---------- Supplied information

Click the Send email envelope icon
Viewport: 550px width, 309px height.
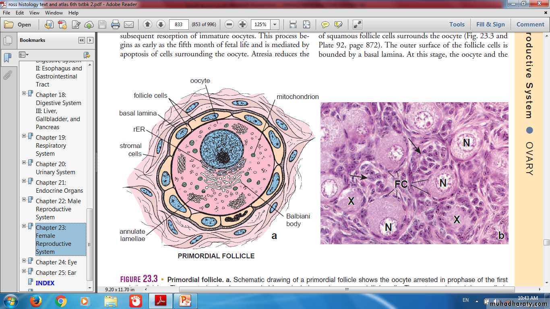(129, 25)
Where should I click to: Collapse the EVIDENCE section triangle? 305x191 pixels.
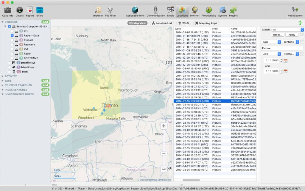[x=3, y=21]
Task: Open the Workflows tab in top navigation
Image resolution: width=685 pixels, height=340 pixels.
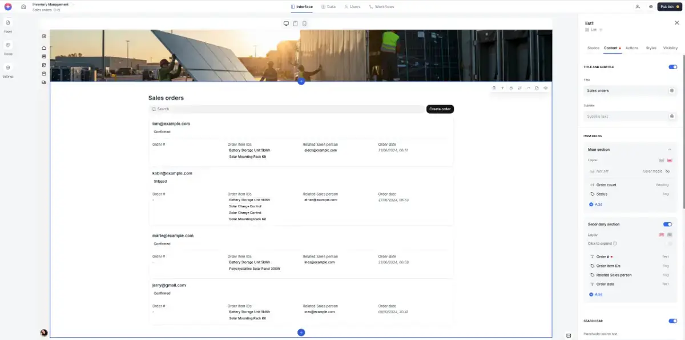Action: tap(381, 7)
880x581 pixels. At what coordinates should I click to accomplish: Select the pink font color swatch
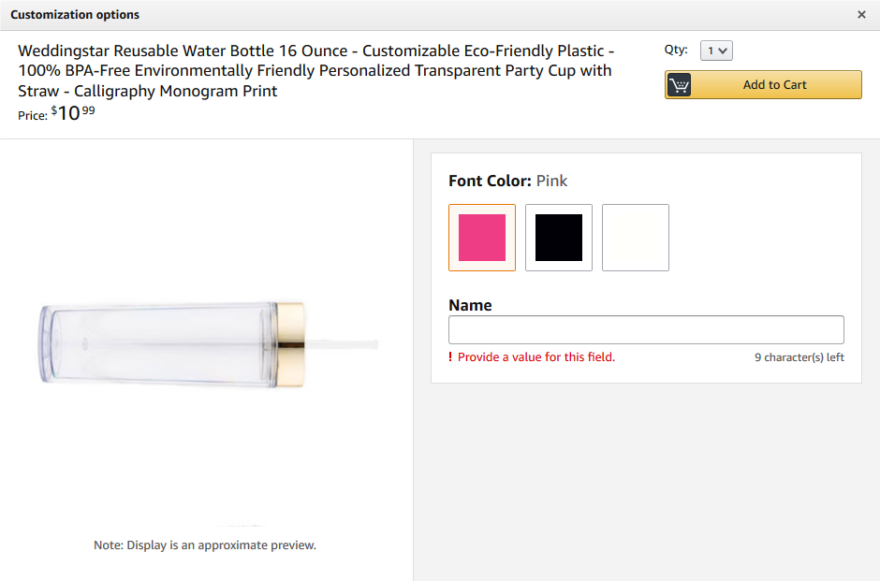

--------------------

- _To do_:
The whole listing above is to be repeated exactly, apart from its pictures.

- _Answer section_:
Click the Send email envelope icon
Viewport: 550px width, 309px height.
(129, 25)
Where should I click to: Collapse the EVIDENCE section triangle? 305x191 pixels.
[x=3, y=21]
Task: Open the Workflows tab in top navigation
Image resolution: width=685 pixels, height=340 pixels.
Action: tap(381, 7)
880x581 pixels. At what coordinates should I click to accomplish: Select the pink font color swatch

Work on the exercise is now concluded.